Epsilon gate

A convergence threshold (eps) used as a hard pass/fail gate - and the silent failure it causes when the same code runs on different hardware.

An epsilon gate is a pass/fail check built around a number that’s supposed to be almost zero. Many iterative algorithms stop when some error measure drops below a tiny threshold called epsilon (often written eps, a value like 0.002): close enough, declare success, hand back the answer. The trouble starts when the code treats that threshold as a hard gate, returning a result only if the error makes it under epsilon. Anything that lands a hair short gets thrown away, even when it’s a perfectly good answer.

That’s fine until the arithmetic shifts underneath it. The same computation run on a different backend, CUDA versus MPS versus the CPU, will not produce bit-identical numbers, because floating-point precision and the order of operations differ from one machine to the next. A search that used gradient descent to reach 0.0019 on the GPU it was tuned for might settle at 0.0021 somewhere else: the same quality of answer, missing the gate by a rounding error. If epsilon was hardcoded for one machine, the program can silently produce nothing on another. No crash, no warning, just an empty output folder and a confusing afternoon.

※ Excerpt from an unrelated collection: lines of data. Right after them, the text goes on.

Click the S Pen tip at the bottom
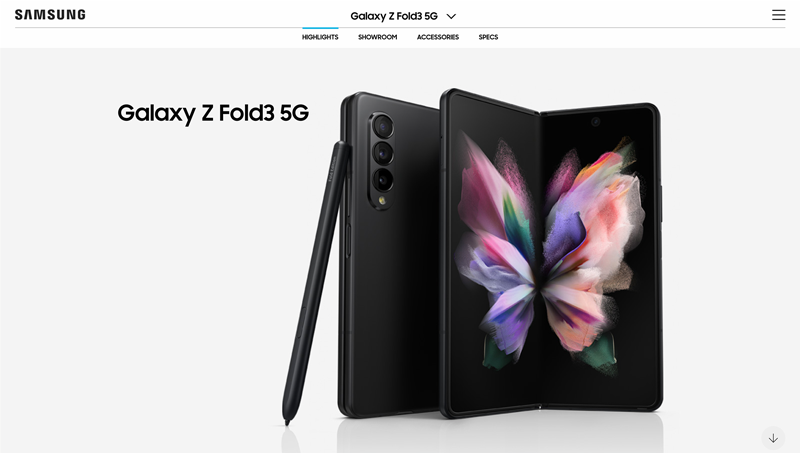Viewport: 800px width, 453px height. click(x=287, y=419)
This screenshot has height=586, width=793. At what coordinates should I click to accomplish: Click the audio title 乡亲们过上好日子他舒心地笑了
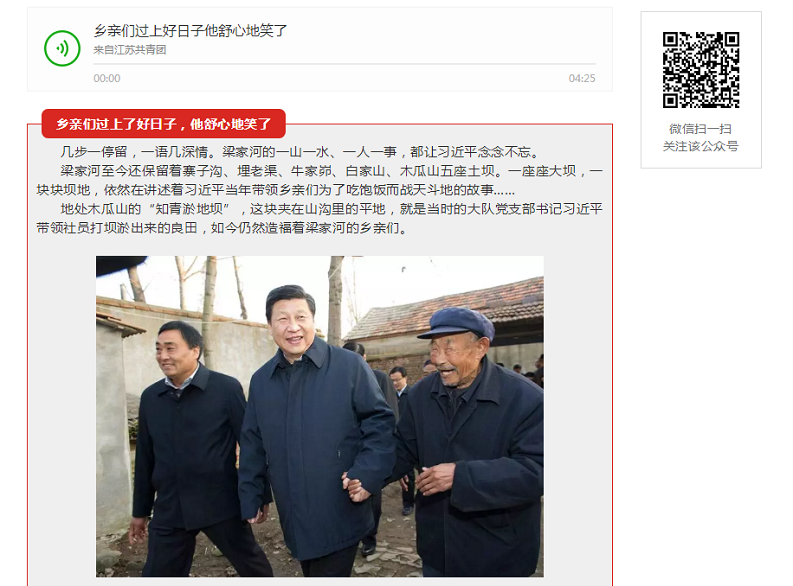pyautogui.click(x=190, y=31)
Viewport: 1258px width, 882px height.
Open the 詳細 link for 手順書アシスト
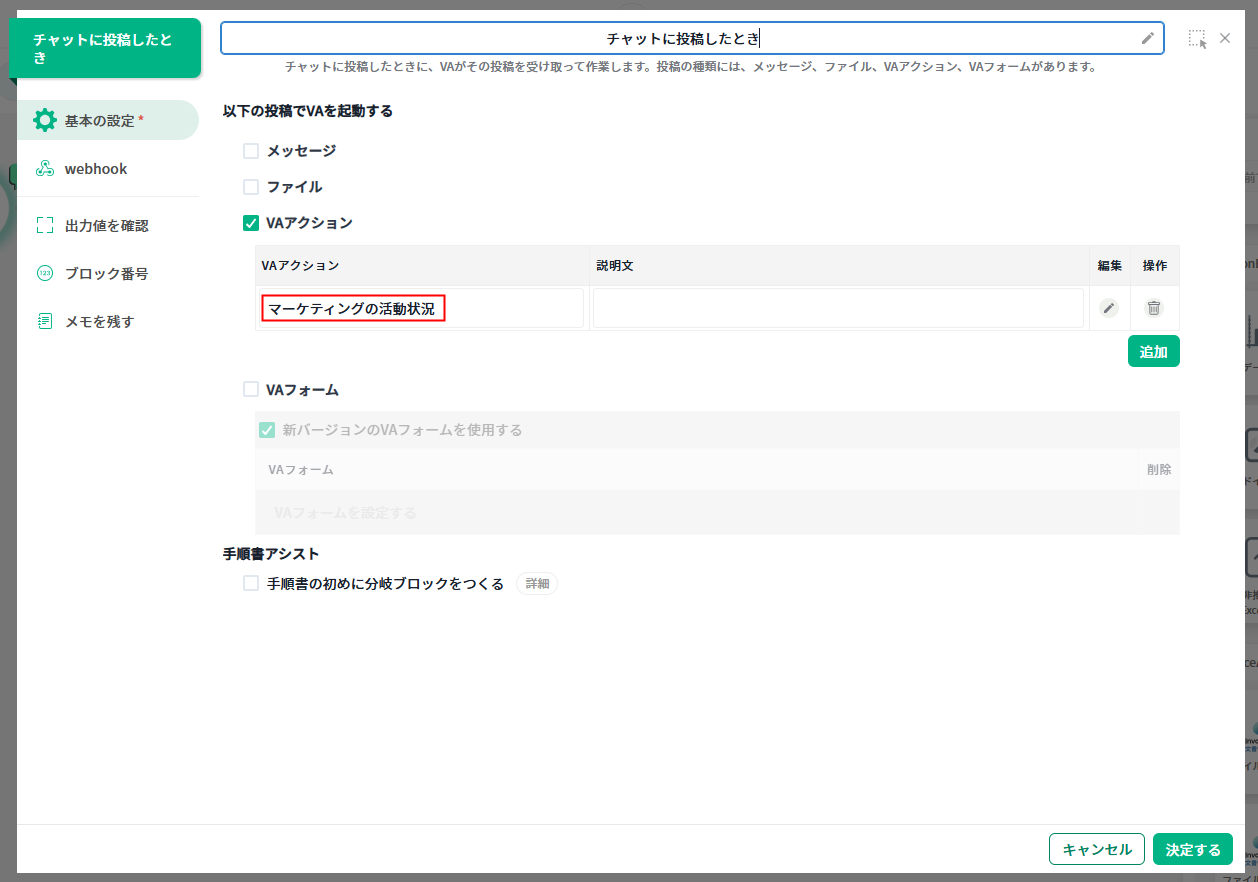pos(537,584)
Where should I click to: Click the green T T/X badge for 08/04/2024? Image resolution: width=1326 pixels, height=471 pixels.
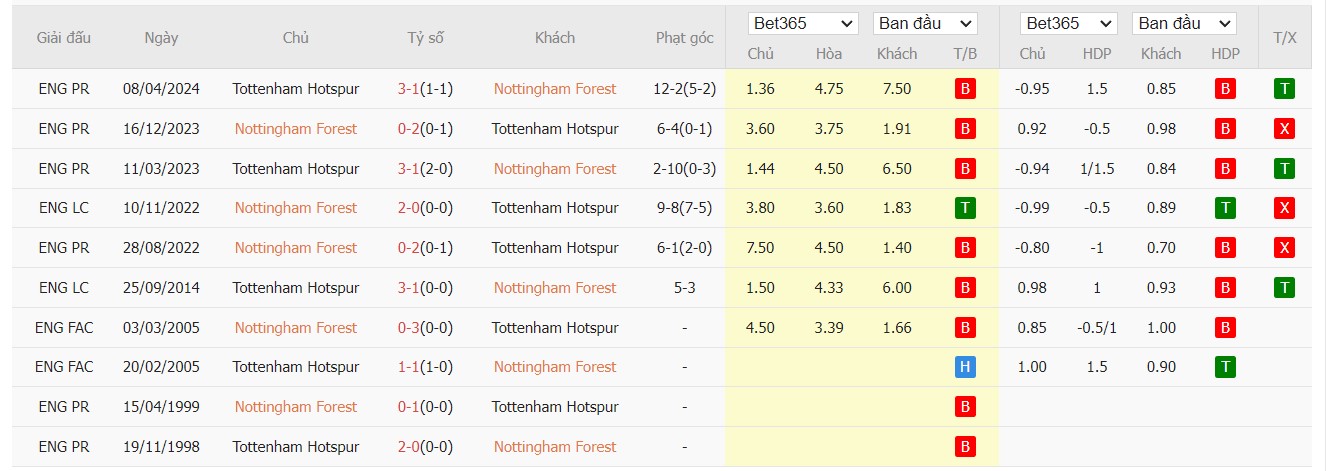click(x=1285, y=89)

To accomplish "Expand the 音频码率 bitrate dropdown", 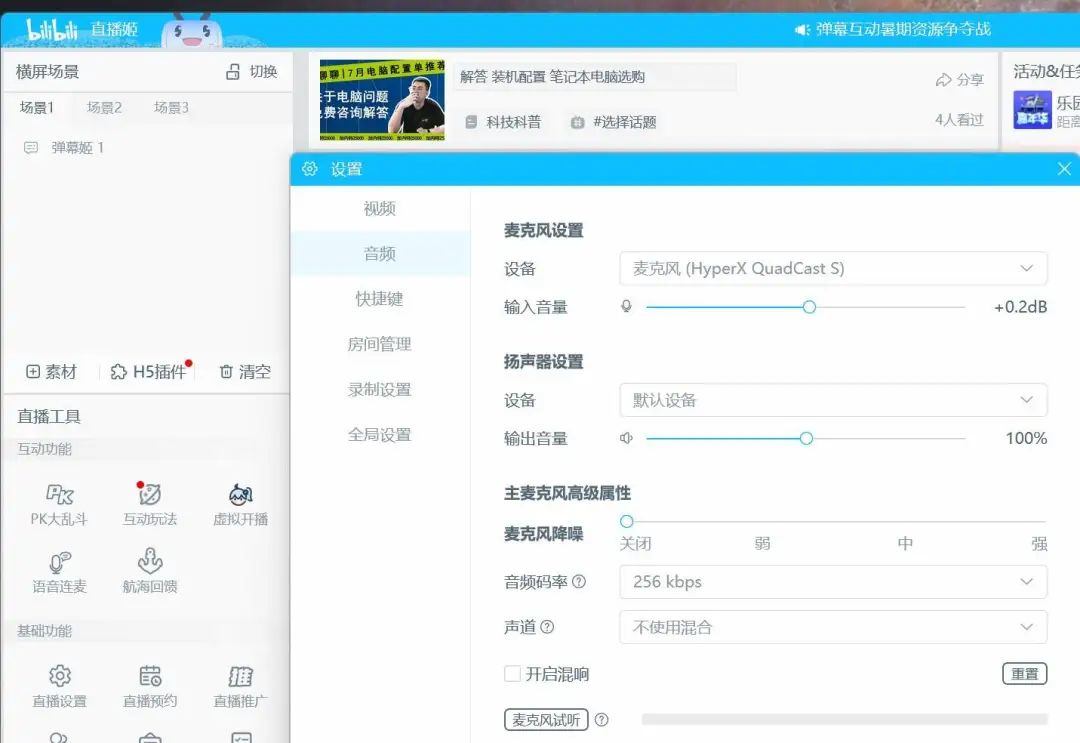I will pyautogui.click(x=833, y=581).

The fix is to stop treating epsilon as a publication gate and treat it as a stopping hint: keep going until the error is under the threshold or you run out of steps, then always return the best result the run actually found. Epsilon decides when to stop looking, not whether the answer is allowed to exist. A hardcoded convergence threshold is a close cousin of any magic number tuned on one setup, the kind of buried assumption that turns into a silent failure the moment the ground moves: a new GPU, a different floating-point precision , a fresh library version.